With Apple's Siri, A Romance Gone Sour - nickbilton
http://bits.blogs.nytimes.com/2012/07/15/with-apple%E2%80%99s-siri-a-romance-gone-sour/
Although it was love at first sound, I'm publicly breaking up with Siri.
======
cheald
> Side-by-side comparisons, in videos posted on YouTube, give the upstart from
> Google the advantage.

I'm not sure why people think Google Voice Search is the "upstart" here; it's
been available on Android far longer than Siri's been on iOS. It just doesn't
have a cute little persona and marketing team behind it.

Google's been doing voice recognition and search for a number of years now
(Google Voice anyone?), and are market leaders in search with good reason.
It's neither news nor surprising that Google's offering trumps Apple's.

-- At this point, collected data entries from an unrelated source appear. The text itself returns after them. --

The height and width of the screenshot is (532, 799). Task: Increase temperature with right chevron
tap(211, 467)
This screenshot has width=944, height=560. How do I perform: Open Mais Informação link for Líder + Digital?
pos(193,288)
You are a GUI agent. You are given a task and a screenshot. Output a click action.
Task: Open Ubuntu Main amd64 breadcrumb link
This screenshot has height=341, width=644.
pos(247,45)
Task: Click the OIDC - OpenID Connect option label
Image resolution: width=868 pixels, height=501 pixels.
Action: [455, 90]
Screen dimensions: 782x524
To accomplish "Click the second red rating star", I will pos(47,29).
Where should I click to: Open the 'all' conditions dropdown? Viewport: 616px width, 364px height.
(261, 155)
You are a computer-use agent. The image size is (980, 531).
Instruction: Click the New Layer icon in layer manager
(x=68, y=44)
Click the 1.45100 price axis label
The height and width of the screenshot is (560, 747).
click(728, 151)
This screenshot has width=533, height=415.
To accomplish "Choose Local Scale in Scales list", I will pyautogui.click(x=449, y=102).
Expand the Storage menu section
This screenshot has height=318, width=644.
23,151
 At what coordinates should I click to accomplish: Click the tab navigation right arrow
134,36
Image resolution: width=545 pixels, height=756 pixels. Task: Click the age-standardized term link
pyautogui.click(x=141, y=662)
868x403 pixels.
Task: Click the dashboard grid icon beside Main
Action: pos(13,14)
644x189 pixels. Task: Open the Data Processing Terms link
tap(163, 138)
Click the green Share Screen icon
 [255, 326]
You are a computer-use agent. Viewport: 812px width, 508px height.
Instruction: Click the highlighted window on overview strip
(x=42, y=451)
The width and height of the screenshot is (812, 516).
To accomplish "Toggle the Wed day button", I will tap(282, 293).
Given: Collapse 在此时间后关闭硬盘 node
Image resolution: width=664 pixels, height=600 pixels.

What this really demonstrates is the power of the Apple marketing machine.
They have people believing that they practically invented the mobile voice
search, and have firmly associated in peoples' heads it with an
anthropomorphized character, which makes the experience more relatable and
easier to write about. Now that people are discovering that it's not all the
marketers cracked it up to be, they're discovering that companies who actually
have this technology as a core competency do it faster and better, but Siri
has served its purpose - it sold iPhones, and gave iPhone owners a jolt of
that Apple experience that keeps them coming back for more.